There is a function scanex() in pw.mac. It will walk an expression and
apply a function which you define to each part of the expression. For
example.
(%i66) load(abs_integrate)$
(%i67) ex:gamma(diff(f(integrate(h(x)*x^2+y,x),x)))$
(%i68) F(_e):=(L:[],scanex(lambda([x],if safe_op(x)#false then
L:endcons(safe_op(x),L)),_e),setify(L))$
(%i68) F(ex);
(out68) {*, +, ^, f, h, del, derivative, gamma, integrate}
In this case the function applied is a lambda expression that just gathers a
list of operators it encounters.
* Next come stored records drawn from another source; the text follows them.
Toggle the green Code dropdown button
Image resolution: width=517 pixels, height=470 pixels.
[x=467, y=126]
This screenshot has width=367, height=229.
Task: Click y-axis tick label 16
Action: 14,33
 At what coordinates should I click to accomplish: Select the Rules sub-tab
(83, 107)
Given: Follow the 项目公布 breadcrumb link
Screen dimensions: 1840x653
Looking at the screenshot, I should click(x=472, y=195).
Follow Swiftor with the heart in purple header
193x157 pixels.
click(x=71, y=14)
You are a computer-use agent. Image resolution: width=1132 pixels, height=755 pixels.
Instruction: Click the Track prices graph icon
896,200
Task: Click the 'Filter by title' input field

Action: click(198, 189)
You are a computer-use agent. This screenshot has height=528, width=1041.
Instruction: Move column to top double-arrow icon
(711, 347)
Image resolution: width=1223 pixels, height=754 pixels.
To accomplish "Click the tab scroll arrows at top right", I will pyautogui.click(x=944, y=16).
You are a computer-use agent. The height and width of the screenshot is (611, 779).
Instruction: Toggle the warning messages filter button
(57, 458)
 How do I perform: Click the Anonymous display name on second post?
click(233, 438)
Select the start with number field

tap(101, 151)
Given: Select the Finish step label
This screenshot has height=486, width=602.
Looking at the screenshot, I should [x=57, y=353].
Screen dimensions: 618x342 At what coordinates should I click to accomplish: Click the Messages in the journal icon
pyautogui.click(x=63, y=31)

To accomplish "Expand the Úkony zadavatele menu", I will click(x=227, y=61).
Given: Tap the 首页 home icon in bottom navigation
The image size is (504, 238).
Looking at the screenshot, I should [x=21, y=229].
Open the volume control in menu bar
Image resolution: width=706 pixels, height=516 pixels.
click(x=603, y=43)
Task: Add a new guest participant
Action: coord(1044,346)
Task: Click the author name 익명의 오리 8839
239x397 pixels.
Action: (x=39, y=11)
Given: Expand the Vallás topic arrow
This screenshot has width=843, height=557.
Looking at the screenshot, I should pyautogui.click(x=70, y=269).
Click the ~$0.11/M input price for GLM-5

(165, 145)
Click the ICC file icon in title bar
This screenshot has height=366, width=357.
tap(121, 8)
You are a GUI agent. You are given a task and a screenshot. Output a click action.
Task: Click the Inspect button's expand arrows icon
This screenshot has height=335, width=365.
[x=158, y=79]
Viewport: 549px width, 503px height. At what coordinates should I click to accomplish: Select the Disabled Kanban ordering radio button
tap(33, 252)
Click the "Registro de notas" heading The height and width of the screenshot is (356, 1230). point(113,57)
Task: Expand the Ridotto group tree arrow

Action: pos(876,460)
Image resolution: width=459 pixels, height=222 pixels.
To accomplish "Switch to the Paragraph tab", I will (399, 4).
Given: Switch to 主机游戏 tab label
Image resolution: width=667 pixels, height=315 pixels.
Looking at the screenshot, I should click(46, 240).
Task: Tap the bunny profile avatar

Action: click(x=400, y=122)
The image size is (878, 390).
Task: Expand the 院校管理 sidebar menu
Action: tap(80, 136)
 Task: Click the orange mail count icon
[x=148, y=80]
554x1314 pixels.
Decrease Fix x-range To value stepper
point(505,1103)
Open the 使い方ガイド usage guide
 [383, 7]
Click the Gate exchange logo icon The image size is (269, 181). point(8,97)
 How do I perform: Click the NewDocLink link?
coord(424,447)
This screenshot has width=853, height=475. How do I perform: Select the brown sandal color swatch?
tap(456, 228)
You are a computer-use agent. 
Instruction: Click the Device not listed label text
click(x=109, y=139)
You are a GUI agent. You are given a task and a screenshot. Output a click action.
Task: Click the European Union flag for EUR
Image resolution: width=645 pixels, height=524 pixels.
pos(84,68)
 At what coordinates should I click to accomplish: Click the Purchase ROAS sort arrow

If you want to do something else with the
parts it may be possible to just change the lambda function.
HTH,
Rich
PS Here is scanex();
scanex(__f,__e):=
block
(
[inflag : true, _p],
if safe_op(__e) # false then
(
apply(__f, [__e]),
for _p in __e do (
if safe_op(_p) # false then
(
scanex(__f, _p),
apply(__f, [_p])
)
else
apply(__f, [_p])
)
)
else
apply(__f, [_p])
)$
-----Original Message-----
From: J?rome Laurens
Sent: Tuesday, June 19, 2012 2:15 AM
To: maxima at math.utexas.edu
Subject: Arguments of operatorp
Hi list,
operatorp documentation is very short even on the web.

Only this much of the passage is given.